En Moynaq, en Uzbekistán, un faro blanco y negro señala hacia donde alguna vez existió un mar. Hoy no hay agua, olas ni barcos en movimiento. Lo que se observa es una vasta extensión de arena, polvo y embarcaciones oxidadas clavadas en el suelo como vestigios de un naufragio sin mar.
La ciudad se asentaba en la orilla del mar de Aral, uno de los mayores cuerpos de agua del planeta. Durante décadas, Moynaq prosperó gracias a la pesca, los muelles y las fábricas de conservas de pescado, sustentando a miles de personas que vivían directamente del mar. No obstante, el paisaje cambió de forma drástica y la antigua costa se convirtió en un desierto improductivo.
El proceso de desecación del Aral comenzó en la década de 1960, cuando la Unión Soviética desvió los ríos Amu Daria y Sir Daria con el fin de irrigar cultivos de algodón en la estepa central asiática. Estos ríos eran las principales fuentes de agua dulce del mar. Con el caudal mermado, el nivel del agua descendió año tras año hasta que la cuenca quedó prácticamente vacía.

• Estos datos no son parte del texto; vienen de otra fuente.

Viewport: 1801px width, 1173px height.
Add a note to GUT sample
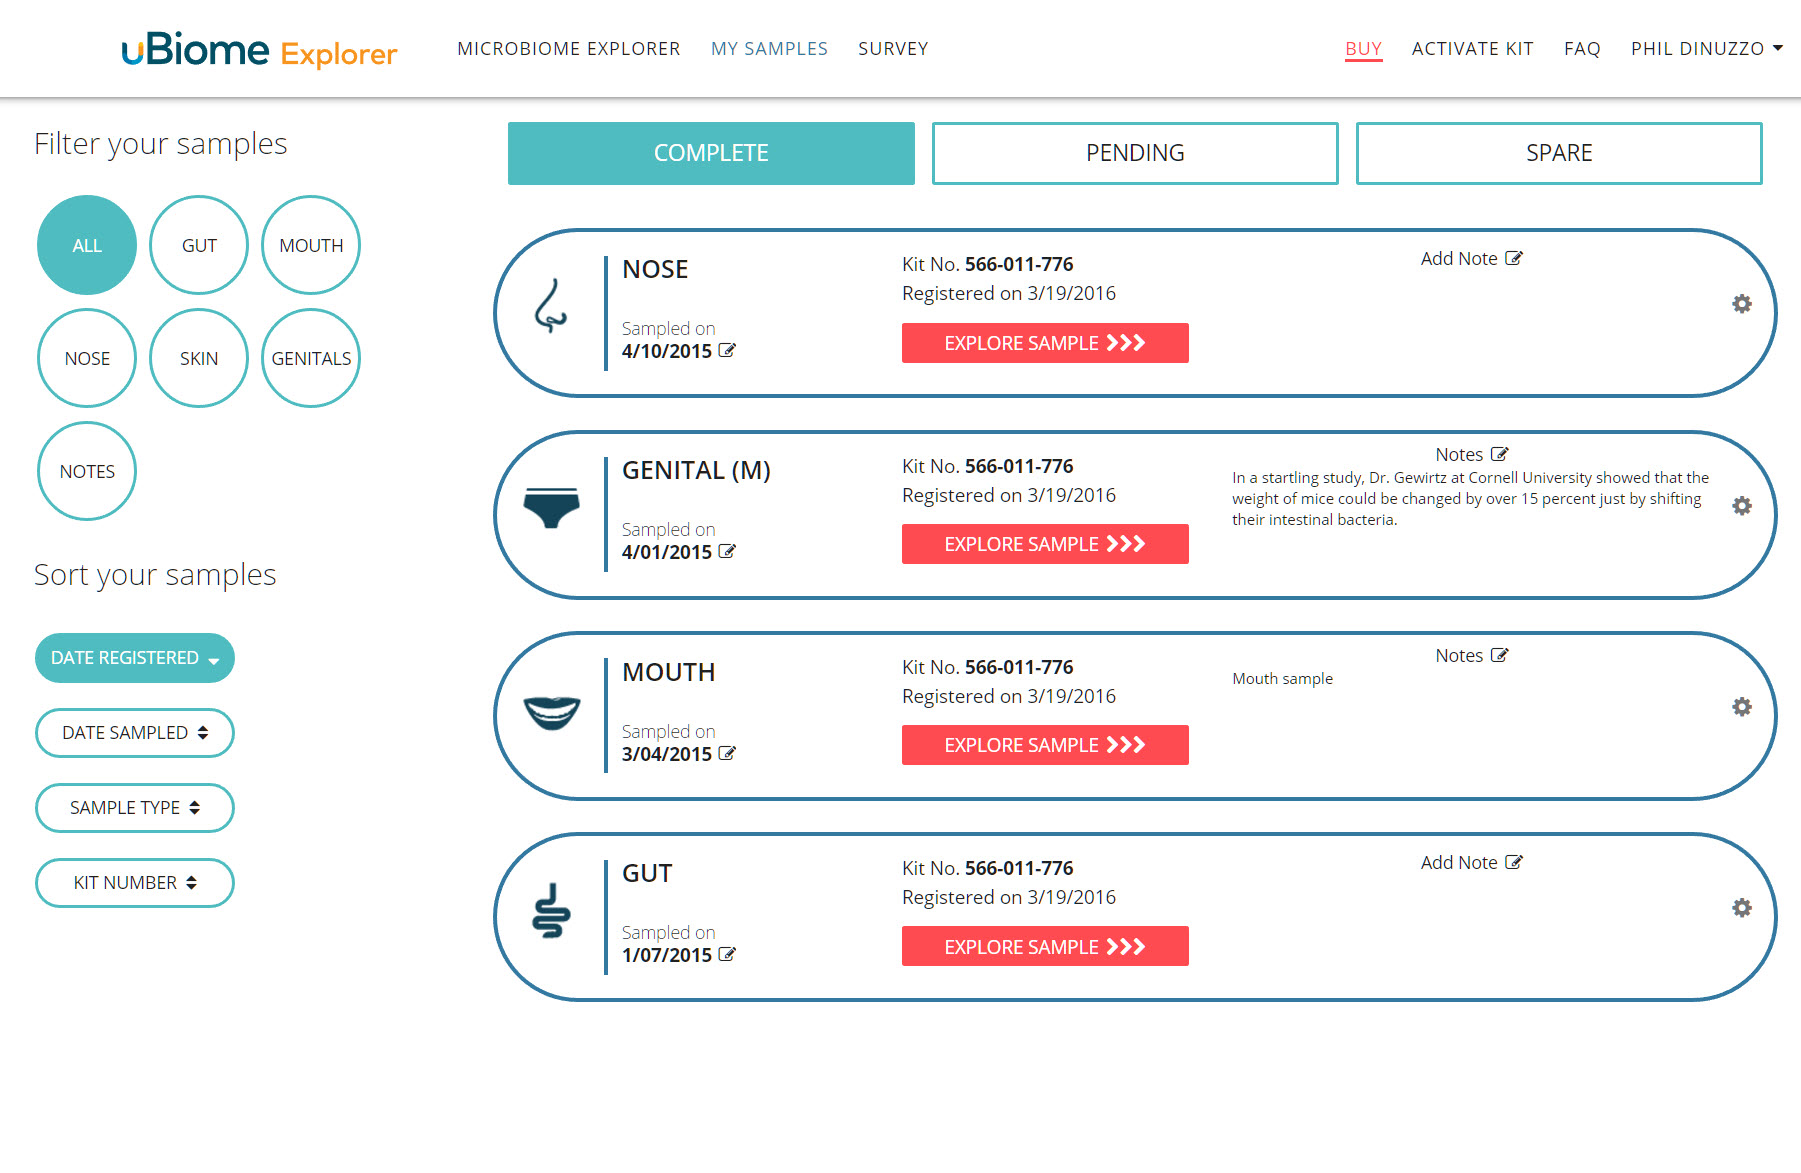[1470, 863]
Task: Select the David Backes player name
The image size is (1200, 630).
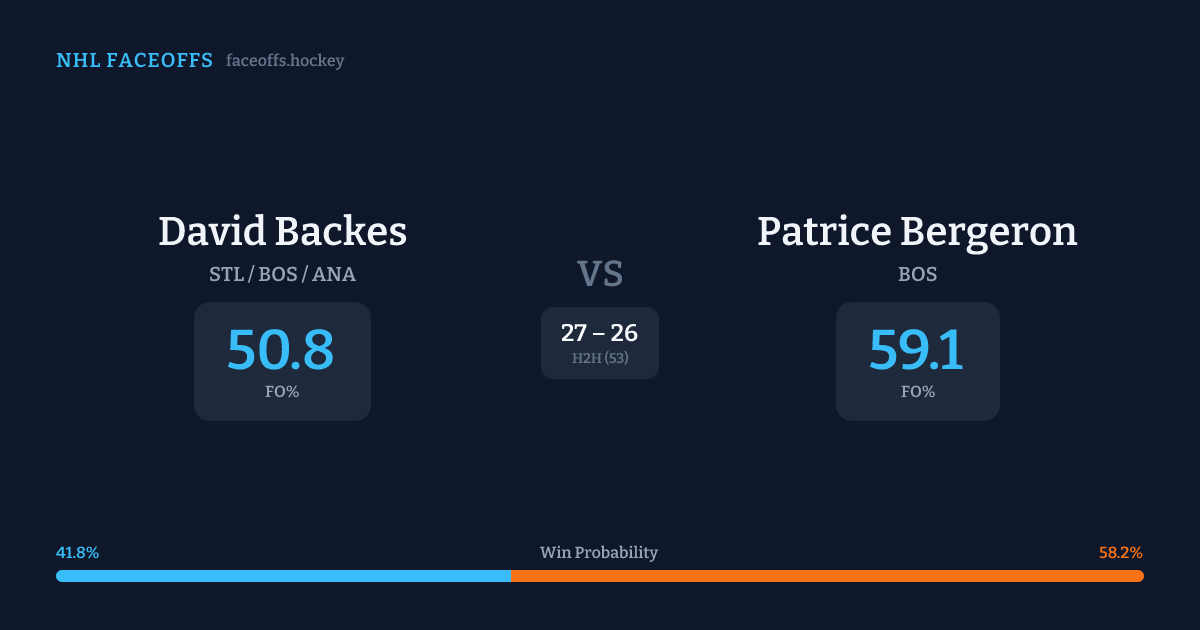Action: pos(282,232)
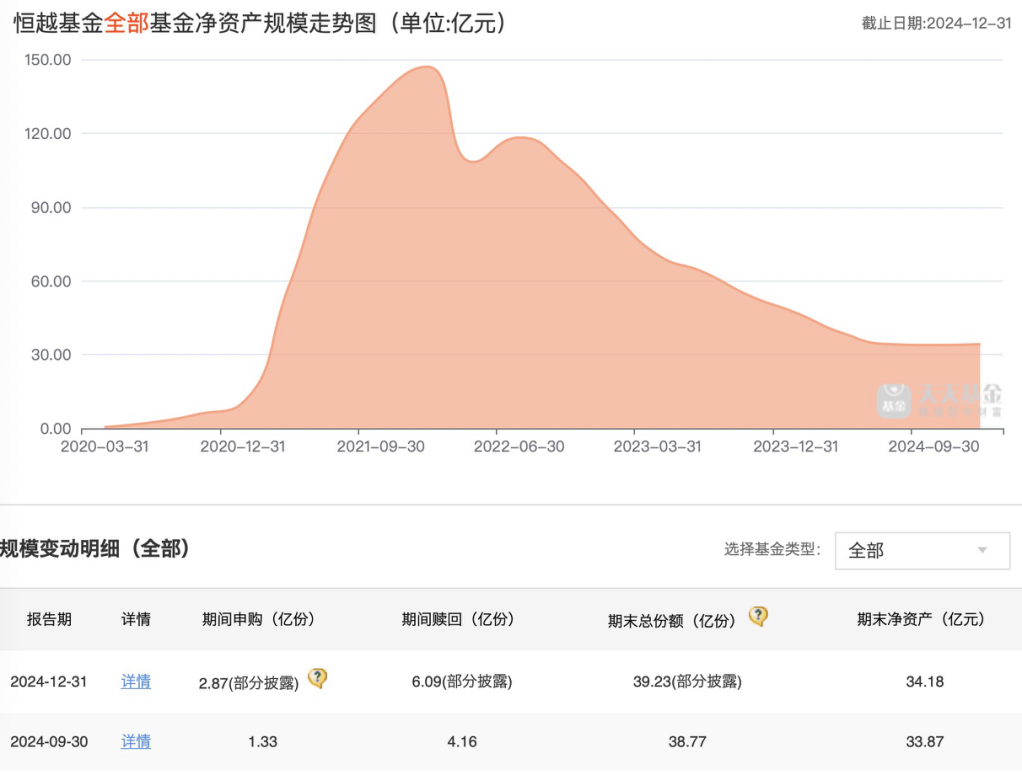The width and height of the screenshot is (1022, 775).
Task: Click the 规模变动明细（全部）section heading
Action: (96, 549)
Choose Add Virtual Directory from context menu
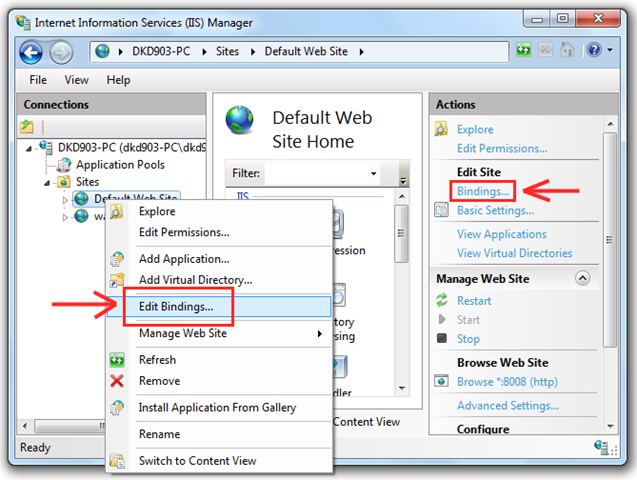 195,280
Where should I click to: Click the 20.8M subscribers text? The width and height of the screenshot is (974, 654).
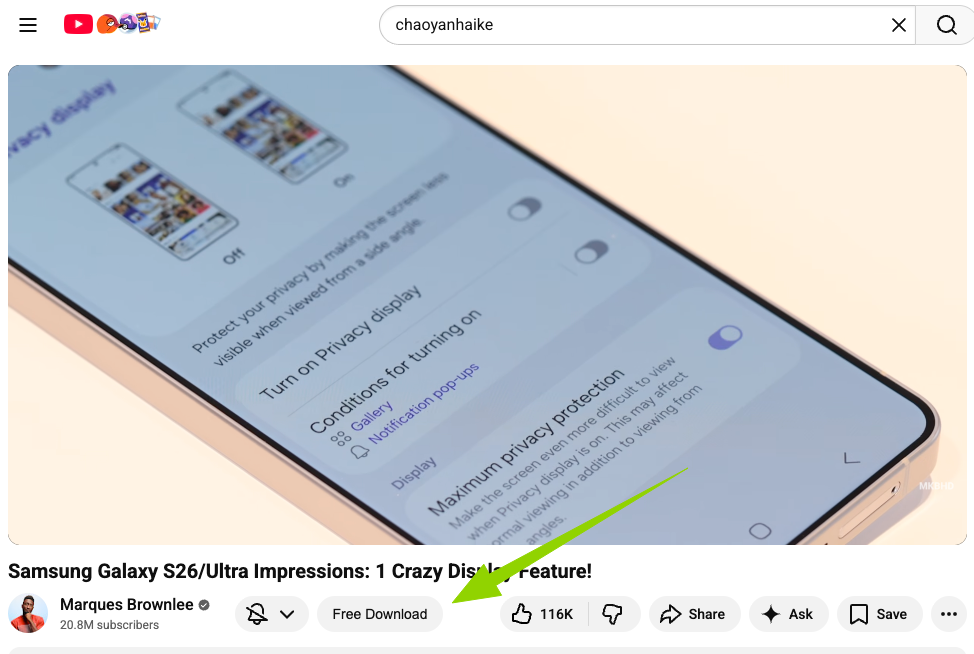pyautogui.click(x=109, y=625)
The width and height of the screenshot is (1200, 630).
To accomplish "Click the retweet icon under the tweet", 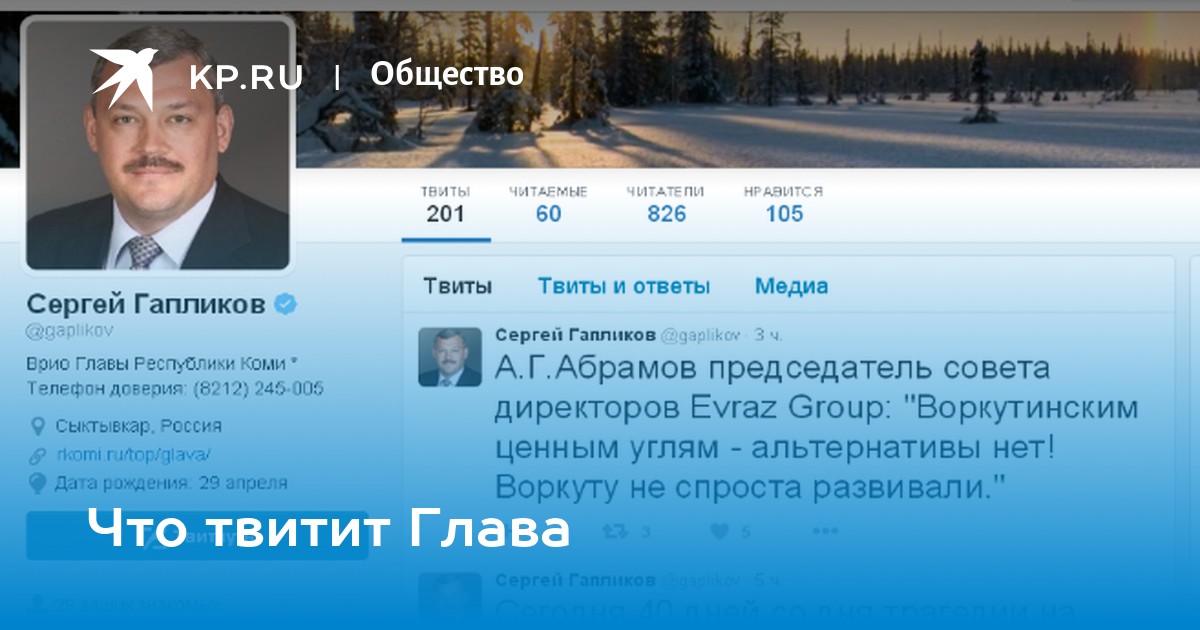I will point(617,531).
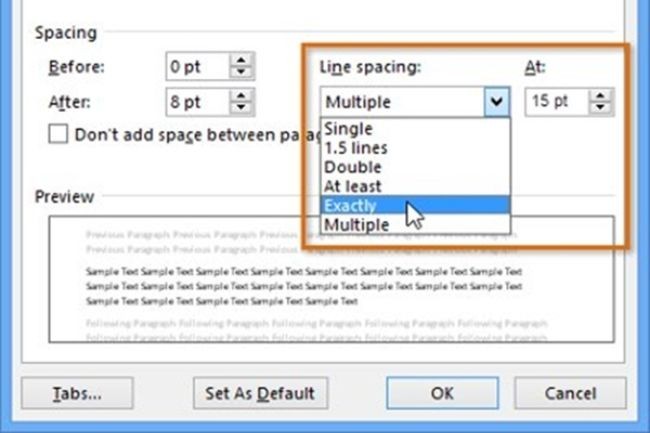Select Single line spacing option
Viewport: 650px width, 433px height.
[x=348, y=129]
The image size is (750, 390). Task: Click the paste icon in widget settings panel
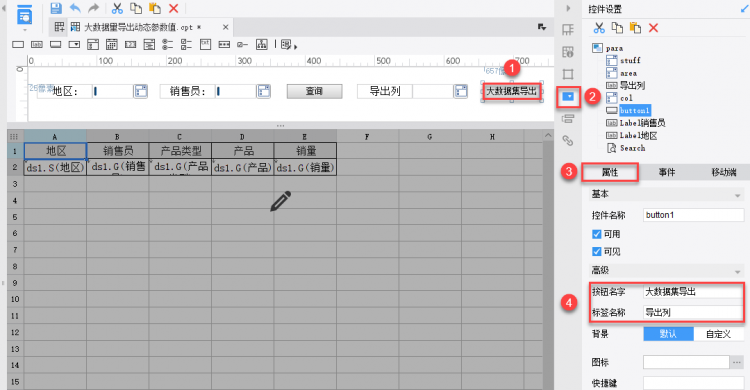pyautogui.click(x=636, y=28)
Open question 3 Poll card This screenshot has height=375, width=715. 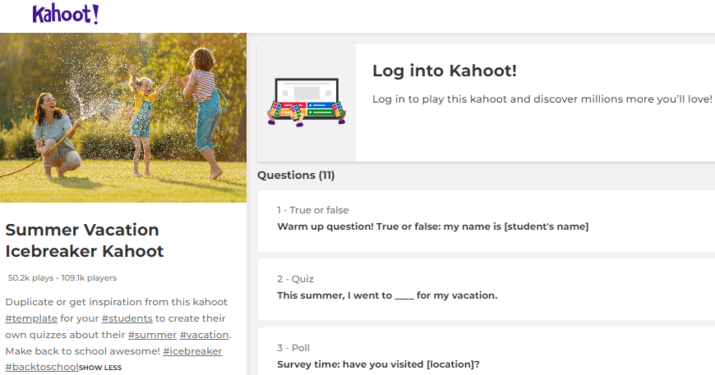(x=486, y=351)

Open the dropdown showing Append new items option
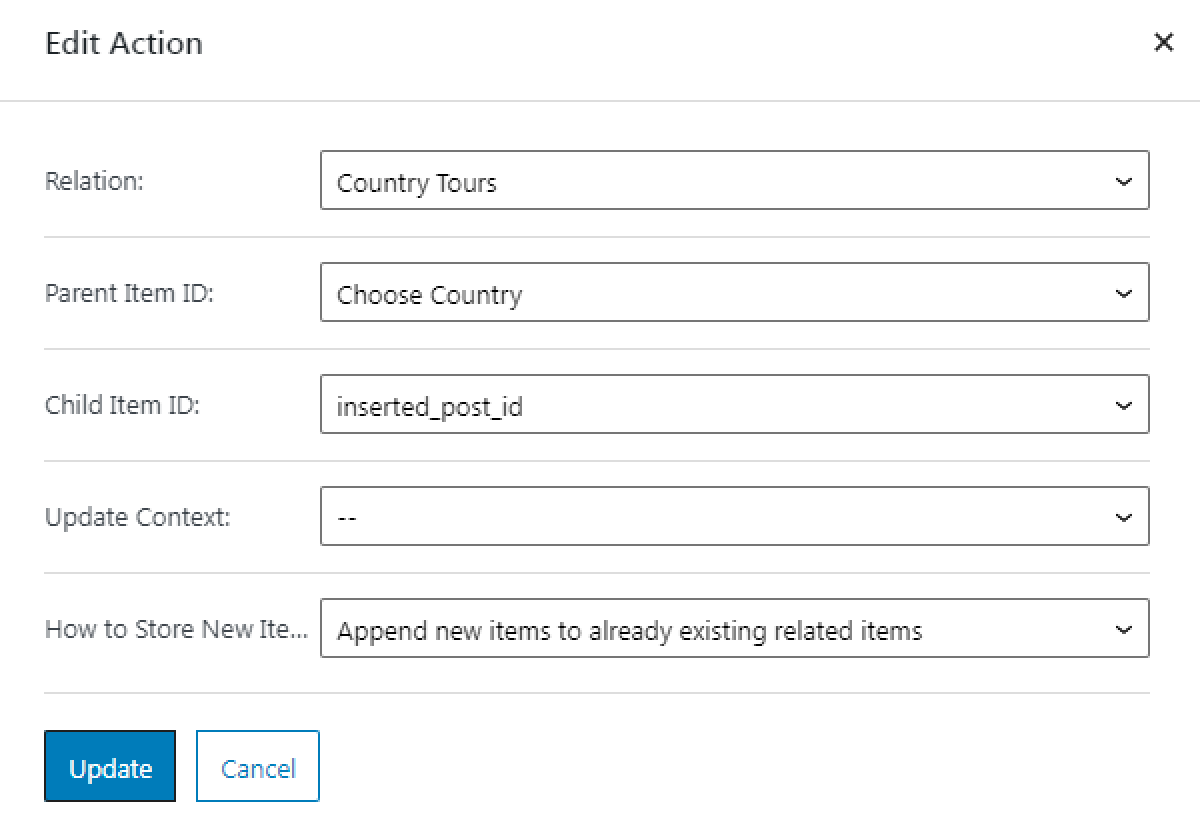[700, 628]
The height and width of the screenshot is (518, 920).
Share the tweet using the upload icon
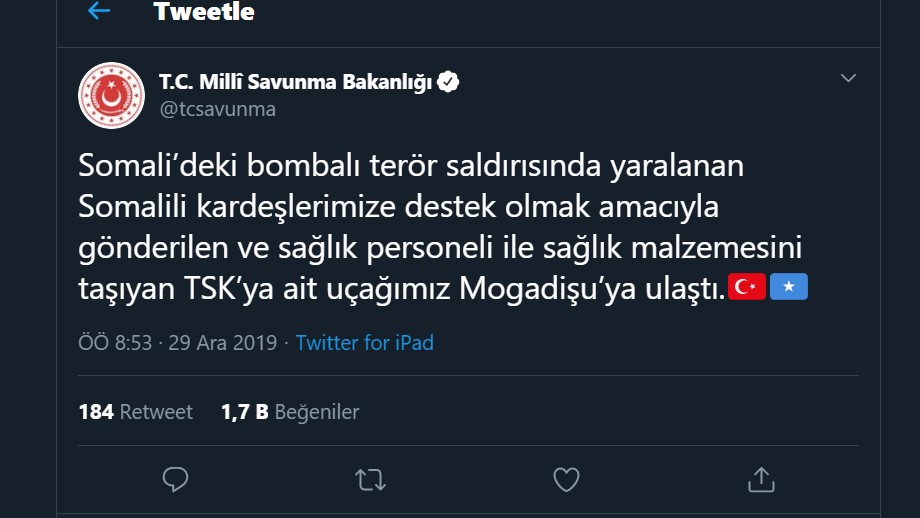(761, 479)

En los años cincuenta, el mar de Aral aportaba más del 10% del pescado consumido en toda la Unión Soviética. La región rebosaba de embarcaciones, trabajadores portuarios y comunidades volcadas en la explotación de los recursos marinos. En apenas seis décadas, sin embargo, el Aral perdió más del 90% de su superficie original.
El retroceso de las aguas dejó tras de sí un terreno con elevado contenido de sal, restos de fertilizantes agrícolas y productos químicos procedentes de los cultivos. El viento arrastra esa polvareda contaminada y la dispersa por los alrededores, afectando los campos de cultivo, las viviendas y la salud de la población. Afecciones respiratorias, afecciones de la piel y otros problemas clínicos se han convertido en enfermedades endémicas.
Moynaq, que antaño fue un próspero puerto, se transformó en lo que hoy se conoce como el “cementerio de barcos”: centenares de cascos oxidados yacen en la arena, muy lejos de cualquier línea de costa. El antiguo capitán Almas Tolvashev resumió el cambio con estas palabras: “Aquí había 250 embarcaciones. Cada día capturaba hasta 700 kilos de pescado. Ahora ya no queda mar”.
La pérdida del Aral no supuso únicamente un desastre ambiental. También supuso la destrucción de empleos, tradiciones e identidades locales que giraban en torno al mar. Donde había motores, redes y muelles, sólo quedan restos corroídos por el óxido y la erosión.
Este caso suele compararse con otros lagos y mares que han sufrido un retroceso drástico: el lago Poopó en Bolivia estuvo cerca de desaparecer en 2015; el lago Chad en África ha perdido gran parte de su presión de agua en las últimas décadas. El mar Muerto y el lago Urmia siguen disminuyendo por el uso excesivo de recursos hídricos, el cambio climático y el desvío de corrientes naturales.
A pesar de todo, en la cuenca del Aral se han ensayado proyectos de restauración. En 2005 se construyó una presa en Kazajistán para intentar recuperar al menos la parte septentrional del lago. Gracias a estas intervenciones, el nivel y la salinidad de la porción norte han mejorado en cierta medida, lo que ha permitido la reaparición de algunas especies de peces y la reactivación limitada de la pesca local. Sin embargo, la parte meridional del Aral continúa en estado crítico y los riesgos ambientales y sanitarios persisten.
La historia del mar de Aral sirve como advertencia global sobre los efectos colaterales de la explotación intensiva de los recursos hídricos y la falta de planificación sostenible. El desierto que hoy ocupa la antigua cuenca ilustra hasta qué punto la intervención humana puede alterar de modo irreversible los equilibrios de un ecosistema.